Still, though … the real best time I ever had at Stargazy? It was just the other day. It occurred to me that I’d never actually tried the most basic of Jacobson’s pies—the traditional beef pie with mash and parsley liquor. I’d had the sausage rolls and pasties. I’d had a little brick of the most beautiful savory pie dough stuffed with chicken and rosemary and mushrooms that reminded me of this other pie I’d had, with mushrooms and little chunks of beef in a red wine sauce. But never the 101-level pie.
So I went down to East Passyunk and Mifflin Street, into the bakery-warmth and cramped little space that used to be Ms. Goody Cupcake. A cup of tea is always free if you’re hanging out and waiting for pies at Stargazy. There’s a rack of mugs and a tin of tea bags by the counter, along the wall. You can eat in (there are all of eight chairs at four wood tables, all roughly graffitied with a wood burner), but most people get their stuff to go. It’s what the place is made for and that’s what I do, but I’m not above snacking a little before I leave.
Jacobson (who followed an odd path to this tiny little pie shop, growing up in Norwich, England, sure, then coming here, cooking, running the kitchens at Sycamore and Southwark and Leila’s Bistro in Jenkintown) was behind the counter, like he always is—his bakery cases stuffed with baking books and spare parts. I went for the traditional, with mash and liquor, and a sausage roll (because I figured I’d need something to eat on my way home), and then he talks me into a banoffee tart, too, because while savory is really his thing at Stargazy, he does a little sweet work as well—five-spice apple pies, sticky toffee puddings, that sort of thing.
I ask him what a banoffee tart is, and he answers, but I’m not really paying attention because the cooks in the back are pulling a rack of pies out of the oven and I’m easily distracted. By the time I get my order, I’ve forgotten about that tart entirely.
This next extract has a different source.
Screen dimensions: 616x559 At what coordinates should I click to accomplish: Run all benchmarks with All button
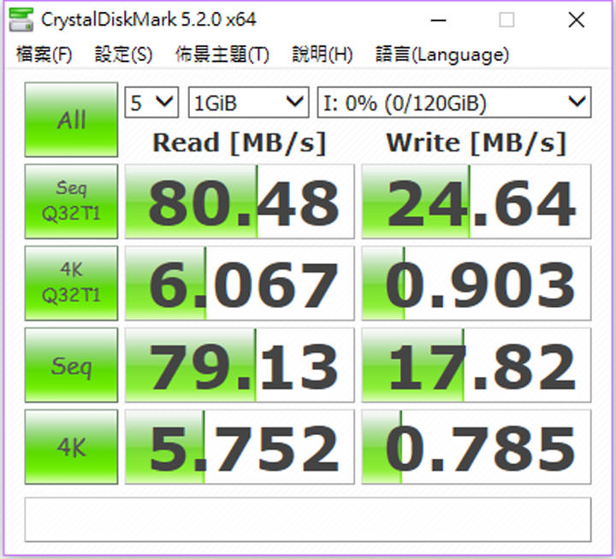point(71,120)
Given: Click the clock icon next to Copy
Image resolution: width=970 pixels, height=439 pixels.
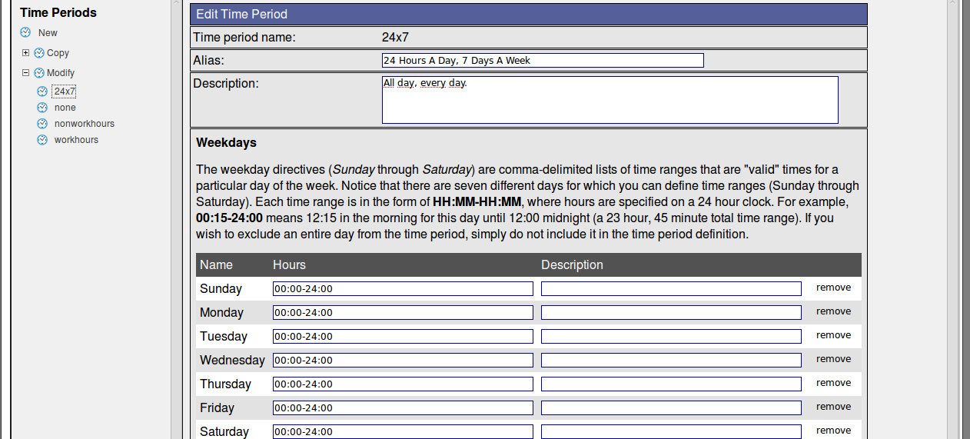Looking at the screenshot, I should coord(39,53).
Back at my desk, I pull out the bags and bowls. I dig into the traditional, hoping for nothing more than big chunks of ground beef and sauce—something simple and plain and filling and un-fucked-with—and like a perfect Christmas, that’s exactly what I get. Jacobson is a genius with pie doughs. His are never anything less than ideal. His fillings are like a master class on how not to get in the way of your ingredients. I dig into the mash (thick and starchy) and run everything through the puddle of slightly bitter, bright green parsley liquor, and it is delicious. I destroy that sausage roll. And then I remember the tart.
A banoffee tart is like bananas Foster without the pyromaniacal tendencies. It’s (duh) bananas and melted toffee in a tart shell, topped with an excess of homemade sweet whipped cream and nothing more. It’s what I imagine rich people in London must eat at breakfast, lunch and dinner and for midnight snacks, because, seriously, if you have the means, why would you ever eat anything else? I don’t even like bananas that much, and Jacobson’s version is so good and so right-in-the-veins addictive that even after I’m far beyond full and just lolling at my desk like some kind of beached walrus in blue jeans and a button-down, I still keep picking at it.
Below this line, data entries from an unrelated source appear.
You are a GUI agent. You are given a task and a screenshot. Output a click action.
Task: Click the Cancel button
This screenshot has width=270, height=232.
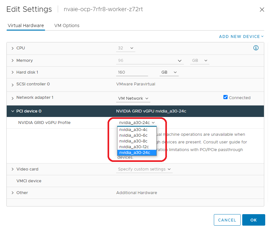(x=227, y=220)
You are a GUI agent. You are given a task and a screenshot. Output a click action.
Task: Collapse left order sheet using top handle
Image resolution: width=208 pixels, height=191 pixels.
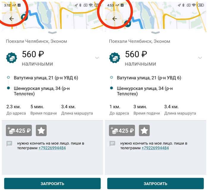[x=52, y=33]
Look, if you haven’t gone to Stargazy yet, you have to go. I know it’s kind of out of the way if you’re not already on East Passyunk, but it’s worth it. Especially now that the weather is turning, I just can’t imagine anything more comforting on some bruised and rainy afternoon than walking out of Jacobson’s shop with a sausage roll in one hand and a sack full of pies in the other. Or maybe even just sitting at the table in the window and eating until you can’t breathe right.
Because seriously? Every time has been the best time at Stargazy. And I can’t wait to get back there again.